No more student rooms in another sixteen streets

Photographer:Fotograaf: Flickr.com/ Stephanie Kilgast

87 streets reached quota

Last year, the city council ‘locked down’ 71 streets, meaning that in those areas the number of student rooms could not be increased. This week, another sixteen streets have been added to the list. This now concerns a total of 6 per cent of all Maastricht streets.

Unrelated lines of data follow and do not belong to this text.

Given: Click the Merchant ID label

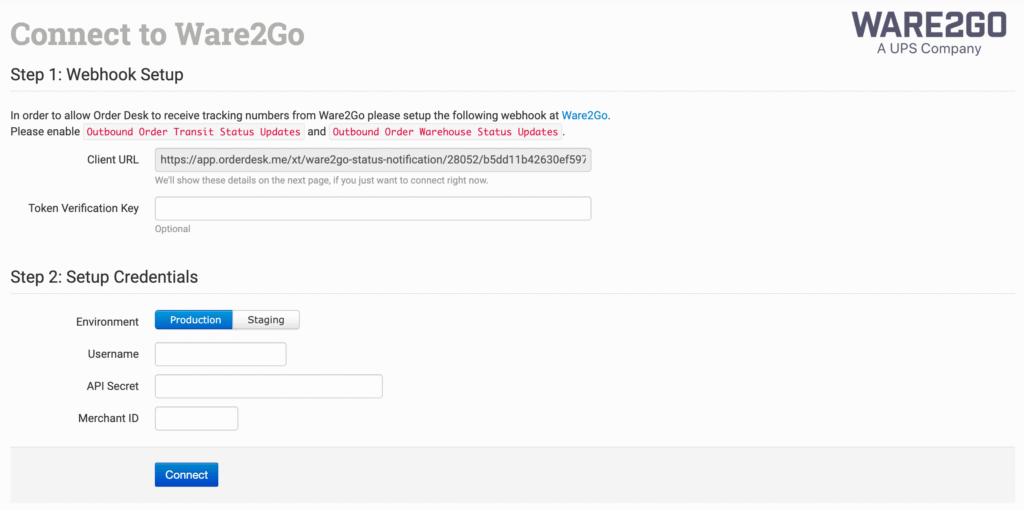Looking at the screenshot, I should (108, 418).
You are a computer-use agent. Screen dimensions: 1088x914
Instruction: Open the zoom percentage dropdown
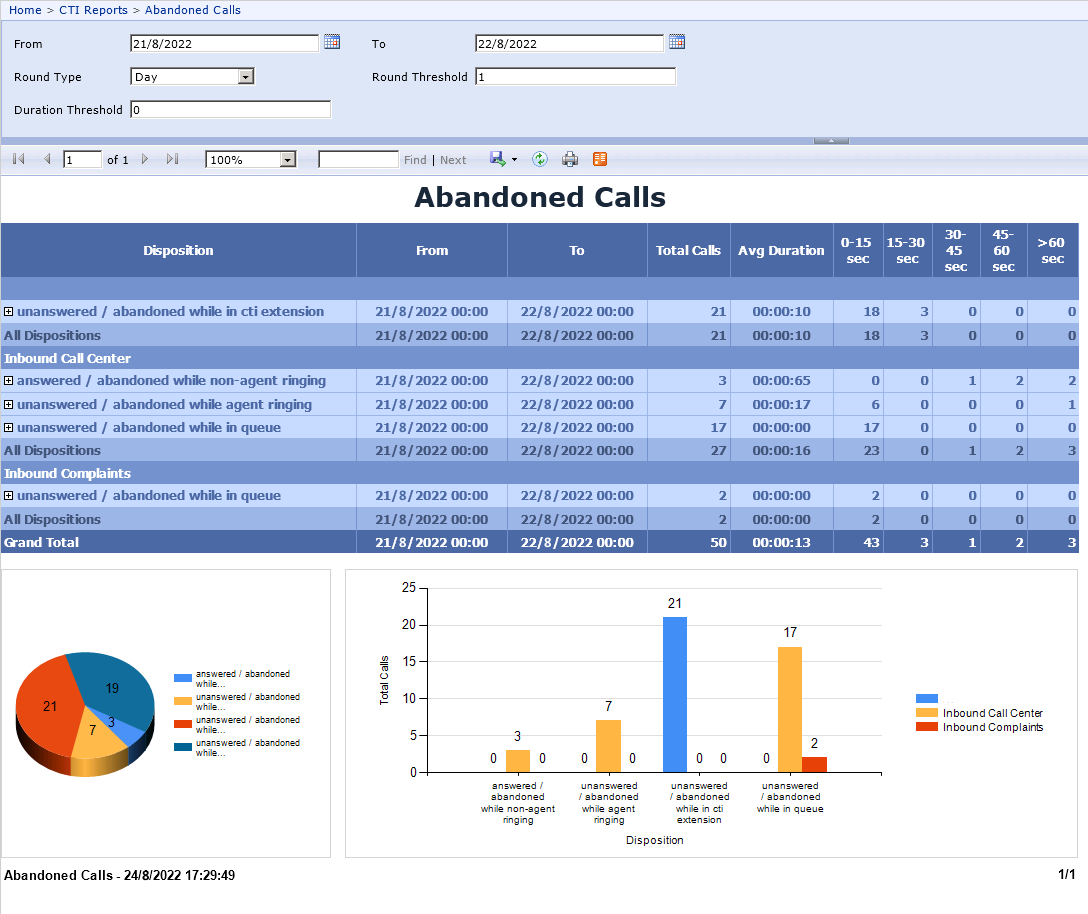(287, 159)
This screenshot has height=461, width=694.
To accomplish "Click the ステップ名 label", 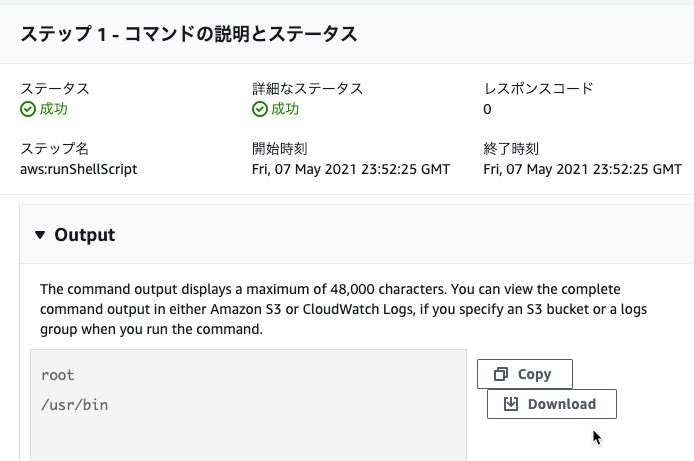I will point(54,149).
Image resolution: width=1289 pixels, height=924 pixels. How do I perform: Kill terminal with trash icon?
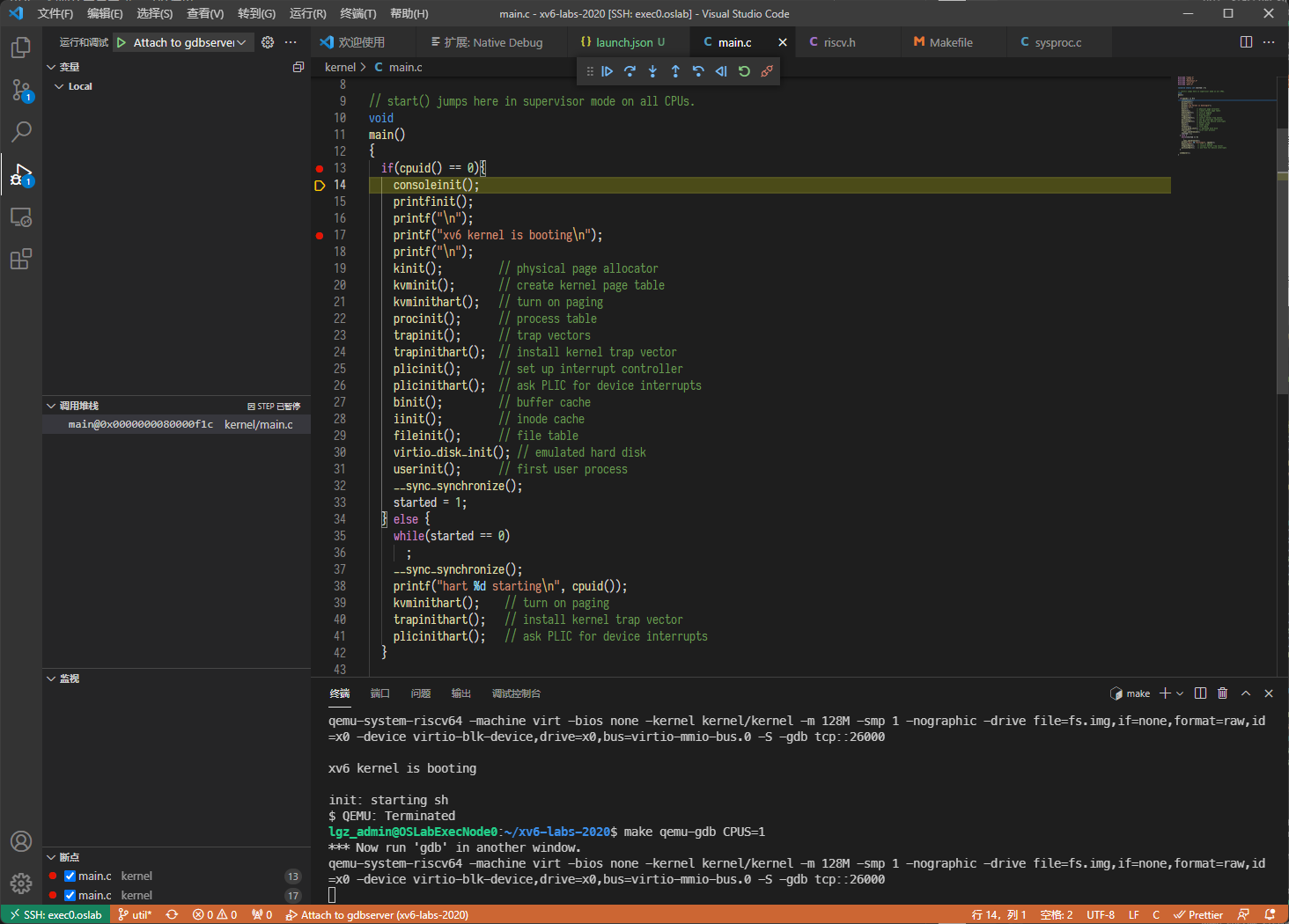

The reason for this was not because of complaints from residents, as several media reported earlier, says Fred Bunk, accommodation policy advisor for the Maastricht city council. The sixteen streets have been added after the annual count. “That is regular policy.” More students live there than the so-called street quota (maximum percentages) allows. In areas around the city centre, no more than 20 per cent of the houses may be inhabited by students. For the outskirts, such as Heer and Limmel, this is 10 per cent. There is no maximum for the city centre itself.
Although most of the 87 streets are at or just above the standard, including the Akersteenweg in Heer, Bloemenweg in Heugemerveld, and Joseph Hollmanstraat in Brusselsepoort, a number of streets exceed the limit considerably. Orleansplein in Brusselsepoort scores 33 per cent (where 20 per cent is the limit). On the Touwslagersdreef in Belfort, 29 per cent of the houses is occupied by students, while the maximum is 10 per cent. The Frans van de Laarstraat in Caberg reaches a high of 100 per cent, but there are only two houses in that street. Filled with students.
In the summer of 2015, the city council introduced its policy for ‘splitting and converting’ houses into rooms and apartments. In the following years, measures have been added and tightened - the street quota being one of them – in order to curb the accumulation of student houses in popular neighbourhoods. It was an ardent wish from residents in areas such as Limmel and Brusselsepoort, where the balance between ‘ordinary Maastricht people’ and students is completely out of proportion, resulting in all kinds of irritation and experienced nuisance.
The decision to ‘lock down’ sixteen additional streets comes at a time when Maastricht University, the association of landlords VVWM (Vereniging Verhuurders Woonruimtes Maastricht), the Maastricht Student Council, and political parties have voiced their concerns about the shortage of affordable student rooms. Just before Christmas, the UM sent a letter to the city council in which it calls upon the politicians to think about solutions, especially because the UM is again expecting more students in August.
According to Fred Bunk, the city council shares the concerns about affordable accommodation. “We are discussing solutions with the university, probably by making more rooms available in the cheaper segment before the start of the next academic year. Large-scale locations outside residential areas are preferred.”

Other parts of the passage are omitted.